## Verilen görev A
Kayıtlarda "Jump to the Action step" ifadesini içeren satırla başlayıp kayıtların sonuyla biten bölümü olduğu gibi tekrarla. Resimleri cevaba koyma.

## Alıntı

⁂

Napolyon'un mağlup edildiği 1815 Waterloo Muharebesi ile 1914'te Birinci Dünya Savaşı'nın başlamasına kadar geçen yaklaşık 100 yıllık süre, Avrupa tarihinde Britanya asrı olarak bilinir. İngilizler için bu altın çağda, 64 sene boyunca devletin başında Kraliçe Victoria vardı.

19. yüzyılda İngiltere kraliyet ailesinin görev ve yetkileri sembolik hale gelse de, kraliçenin kişiliğinin toplum ve devlet üzerindeki etkisinden ötürü bu dönem Victoria Çağı olarak adlandırılır.

Kraliçe Victoria 1837'de İngiltere tahtına çıktı. Saltanatının ilk döneminde siyasetle içli dışlı oldu. Kraliçe Whig partisi (Liberal) yanlısı bir tavır sergilemekteydi. Bu partiye mensup olan Başbakan Lord Melbourne'un istifasından sonra, görevi Tory (Muhafazakâr) partisinden Robert Peel'i başbakanlık görevine davet etti.

Peel bu görevi kabul etmek için, sarayda bulunan bazı kadınların görevden alınmasını şart koştu. Kraliçe, kendisinin yakın arkadaşı olan bu kadınları görevden almayı reddedince hükümet krizi patlak verdi ve bu olay İngiltere tarihine "yatak odası krizi" olarak geçti.

AVRUPA'NIN BABAANNESİ

Kraliçe Victoria'nın hayatındaki en önemli dönüm noktası, 1840'ta Prens Albert ile evlenmesiydi. Kraliçe Victoria, eşi Albert'e romanlara hatta daha sonraları filmlere konu olacak kadar âşıktı.

Çiftin bu evliliğinden 9 çocuk dünyaya geldi. İleride bu prens ve prenseslerin yaptıkları evlilikler İngiltere'nin, Avrupa hanedan sisteminin merkezine oturmasını sağladı.

Ayrıca Victoria, halk nezdinde anaç bir hükümdar görünümü kazanmıştı. Kraliçenin torunları zamanla tahta çıkıp Avrupa'yı yönetmeye başladılar. Victoria da bu yüzden "Avrupa'nın Babaannesi" diye anıldı.

Kraliçe'nin hayatı, eşi Albert'in 1861'de ölmesi üzerine tamamıyla değişti. Kraliçe yasa bürünüp inzivaya çekildi. Sürekli, matem rengi olan siyah giysiler giydiği gibi, çok uzun bir zaman halkın hatta parlamentonun huzuruna çıkmadı.

⁂

## Verilen görev B
Alıntıya göre Robert Peel başbakanlığı kabul etmek için hangi şartı koştu?

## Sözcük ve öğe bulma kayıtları
⁂

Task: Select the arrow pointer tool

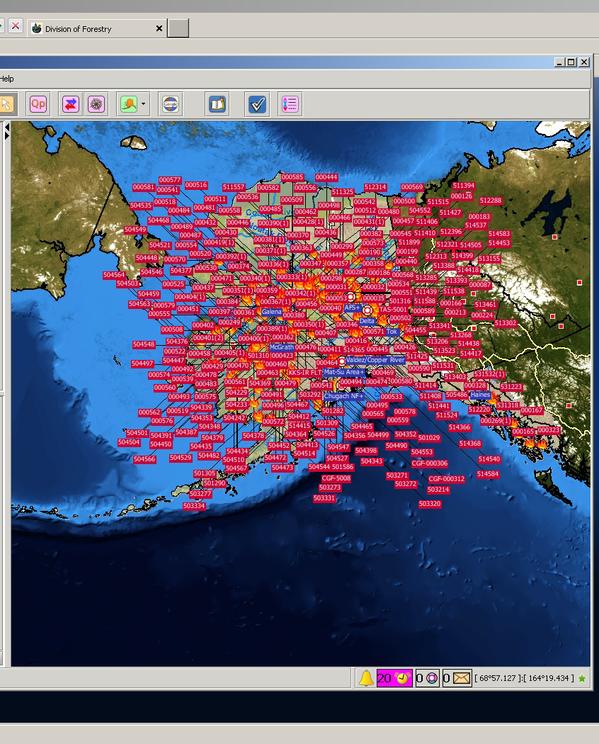Action: [8, 104]
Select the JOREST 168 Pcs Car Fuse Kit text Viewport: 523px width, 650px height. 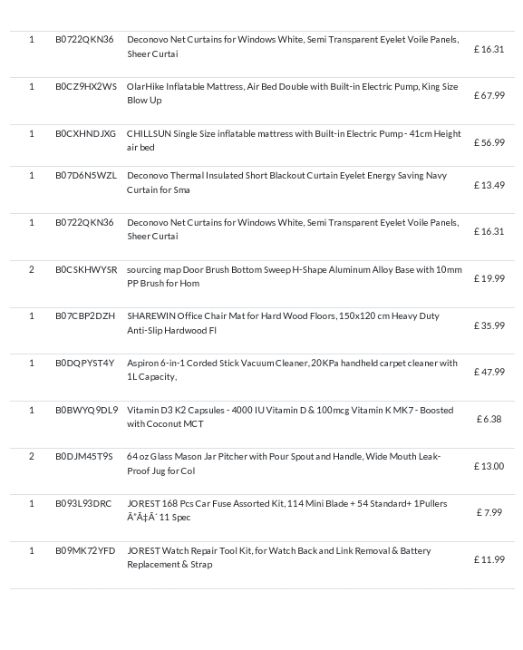(287, 510)
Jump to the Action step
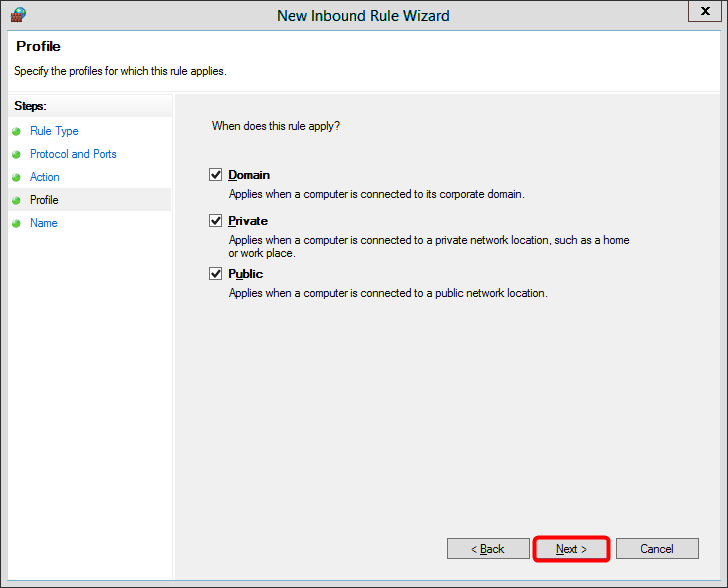728x588 pixels. coord(45,177)
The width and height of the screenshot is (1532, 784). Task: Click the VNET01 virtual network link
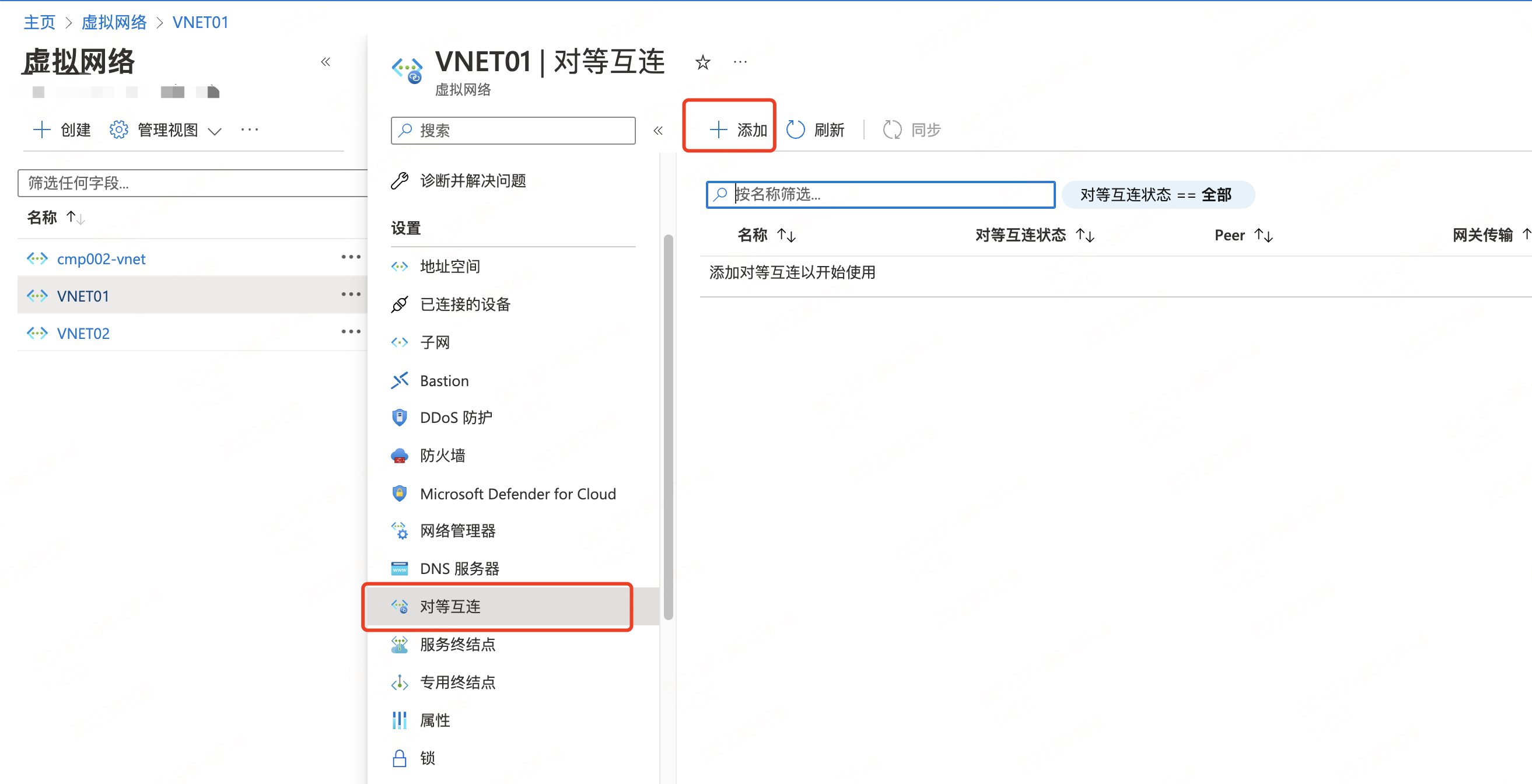82,296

⁂

## Görevin cevabı A
Jump to the Action step
728x588 pixels. coord(45,177)
The width and height of the screenshot is (1532, 784). Task: Click the VNET01 virtual network link
82,296

## Görevin cevabı B
Sarayda bulunan bazı kadınların görevden alınmasını şart koştu.